Former rector of the Oslo National Academy of the Arts
- In office August 2007 – August 2015

Former rector of Einar Granum Kunstfagskole

Personal details
- Born: 3 January 1950 (age 76)
- Education: National Academy of Craft and Art Industry National Academy of Fine Arts
- Profession: Academic administrator Artist

= Cecilie Broch Knudsen =

Norwegian artist (born 1950)

Cecilie Broch Knudsen (born 3 January 1950) is a Norwegian artist who was rector of the Oslo National Academy of the Arts from August 2007 to August 2015.

She was born in New York City as a daughter of diplomat Ditlef Knudsen (1911–1981) and Anna Sophie Broch (1918–2000), and grew up in several countries where her father was stationed; Canada, Turkey, Thailand and Chile. She is a graduate of the National Academy of Craft and Art Industry, the National Academy of Fine Arts and the teachers' college Statens yrkespedagogiske høyskole. She started her career as a painter, illustrator and graphic designer.

From 1996 to 2007 she was the rector of Einar Granum Kunstfagskole, a preparatory art school. In 2007 she edged out Anders Eiebakke to become the new rector of the Oslo National Academy of the Arts, a merger between two of the academies where she studied as well as three others. During her tenure as rector, the institution became fully co-located in the former Christiania Seildugsfabrikk.

Knudsen has chaired the board of Trafo Art Hall in Asker and has been a board member of the Jewish Museum in Oslo, and Talent Norway.

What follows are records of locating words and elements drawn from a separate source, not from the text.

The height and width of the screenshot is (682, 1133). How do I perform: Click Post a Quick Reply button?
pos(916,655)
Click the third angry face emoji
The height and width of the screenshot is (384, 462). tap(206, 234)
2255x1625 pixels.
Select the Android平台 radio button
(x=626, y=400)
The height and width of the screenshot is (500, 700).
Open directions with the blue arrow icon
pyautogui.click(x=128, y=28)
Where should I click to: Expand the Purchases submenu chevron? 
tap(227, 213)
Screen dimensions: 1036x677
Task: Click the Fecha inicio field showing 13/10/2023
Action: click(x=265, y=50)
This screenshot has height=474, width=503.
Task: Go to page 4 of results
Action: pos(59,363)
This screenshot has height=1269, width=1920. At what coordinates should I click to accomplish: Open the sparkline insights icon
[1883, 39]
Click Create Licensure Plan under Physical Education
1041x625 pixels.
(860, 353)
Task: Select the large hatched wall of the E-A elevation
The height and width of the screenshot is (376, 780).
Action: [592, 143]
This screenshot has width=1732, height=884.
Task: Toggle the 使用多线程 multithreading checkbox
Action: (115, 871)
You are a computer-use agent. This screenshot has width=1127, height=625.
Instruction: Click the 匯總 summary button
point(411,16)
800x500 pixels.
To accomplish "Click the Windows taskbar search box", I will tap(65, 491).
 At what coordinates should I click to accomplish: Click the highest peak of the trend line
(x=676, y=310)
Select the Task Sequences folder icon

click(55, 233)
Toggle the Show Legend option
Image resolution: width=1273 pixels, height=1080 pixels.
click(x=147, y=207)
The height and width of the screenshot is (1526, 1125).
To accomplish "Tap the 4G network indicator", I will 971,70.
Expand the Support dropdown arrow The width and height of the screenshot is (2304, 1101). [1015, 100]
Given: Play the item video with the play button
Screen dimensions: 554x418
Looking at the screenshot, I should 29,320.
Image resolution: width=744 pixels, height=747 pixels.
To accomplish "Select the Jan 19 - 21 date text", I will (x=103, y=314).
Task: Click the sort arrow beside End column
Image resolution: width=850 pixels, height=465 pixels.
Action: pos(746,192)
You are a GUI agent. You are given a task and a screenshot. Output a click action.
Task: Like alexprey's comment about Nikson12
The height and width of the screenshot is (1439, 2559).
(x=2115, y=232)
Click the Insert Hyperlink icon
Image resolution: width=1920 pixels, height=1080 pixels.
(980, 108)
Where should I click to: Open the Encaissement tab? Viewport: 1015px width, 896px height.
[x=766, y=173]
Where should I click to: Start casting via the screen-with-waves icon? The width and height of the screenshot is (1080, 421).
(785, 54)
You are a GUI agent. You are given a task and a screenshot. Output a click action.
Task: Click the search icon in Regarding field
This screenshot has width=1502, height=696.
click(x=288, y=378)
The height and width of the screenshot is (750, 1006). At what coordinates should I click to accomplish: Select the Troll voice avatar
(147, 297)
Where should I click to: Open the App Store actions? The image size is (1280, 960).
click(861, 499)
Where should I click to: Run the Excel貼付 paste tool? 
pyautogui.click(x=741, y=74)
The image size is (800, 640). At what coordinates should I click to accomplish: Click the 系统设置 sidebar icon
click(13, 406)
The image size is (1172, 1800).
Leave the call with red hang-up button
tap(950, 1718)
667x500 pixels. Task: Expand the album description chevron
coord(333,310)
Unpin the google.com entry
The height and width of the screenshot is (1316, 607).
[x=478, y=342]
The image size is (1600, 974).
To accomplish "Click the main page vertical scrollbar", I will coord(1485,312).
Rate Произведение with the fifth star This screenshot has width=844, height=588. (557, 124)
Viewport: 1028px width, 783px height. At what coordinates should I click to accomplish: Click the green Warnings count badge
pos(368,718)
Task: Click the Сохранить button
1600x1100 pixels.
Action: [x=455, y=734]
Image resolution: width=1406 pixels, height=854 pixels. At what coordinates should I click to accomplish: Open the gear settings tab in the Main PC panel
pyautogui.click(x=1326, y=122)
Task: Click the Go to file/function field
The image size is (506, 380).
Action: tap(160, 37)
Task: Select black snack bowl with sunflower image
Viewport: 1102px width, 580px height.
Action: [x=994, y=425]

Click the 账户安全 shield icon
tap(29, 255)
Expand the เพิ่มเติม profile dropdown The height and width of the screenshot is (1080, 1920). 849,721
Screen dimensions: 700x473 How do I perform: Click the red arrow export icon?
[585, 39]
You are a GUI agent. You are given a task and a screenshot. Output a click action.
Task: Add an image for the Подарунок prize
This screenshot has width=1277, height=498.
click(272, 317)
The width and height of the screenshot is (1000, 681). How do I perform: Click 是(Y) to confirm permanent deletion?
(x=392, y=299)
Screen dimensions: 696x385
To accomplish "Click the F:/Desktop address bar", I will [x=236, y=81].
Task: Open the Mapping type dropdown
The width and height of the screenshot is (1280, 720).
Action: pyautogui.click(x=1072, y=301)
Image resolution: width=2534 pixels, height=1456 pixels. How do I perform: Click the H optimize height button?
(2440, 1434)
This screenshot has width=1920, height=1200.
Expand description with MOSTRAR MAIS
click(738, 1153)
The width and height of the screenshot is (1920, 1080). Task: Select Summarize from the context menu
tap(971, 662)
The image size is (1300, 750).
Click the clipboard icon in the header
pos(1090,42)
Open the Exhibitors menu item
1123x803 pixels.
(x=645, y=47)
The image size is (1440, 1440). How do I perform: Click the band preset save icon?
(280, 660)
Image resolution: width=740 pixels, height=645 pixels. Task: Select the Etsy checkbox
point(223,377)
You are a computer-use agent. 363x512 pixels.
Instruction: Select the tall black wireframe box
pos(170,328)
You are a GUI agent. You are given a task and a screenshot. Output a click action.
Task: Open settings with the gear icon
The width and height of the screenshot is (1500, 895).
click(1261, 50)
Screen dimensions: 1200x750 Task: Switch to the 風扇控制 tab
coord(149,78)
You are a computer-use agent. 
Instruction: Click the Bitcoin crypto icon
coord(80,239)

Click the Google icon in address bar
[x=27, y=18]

Knudsen resides at Uranienborg, Oslo. She was in a relationship to painter Odd Nerdrum from 1977 to 1991. Together, they had three daughters. Quarrels between Knudsen and Nerdrum have surfaced and reached national media on several occasions. In 2011, Nerdrum was on trial for tax fraud, and publicly accused Knudsen of tipping off the tax authorities. In 2014, she sued Nerdrum over the inheritance of Nerdrum's deceased mother's house.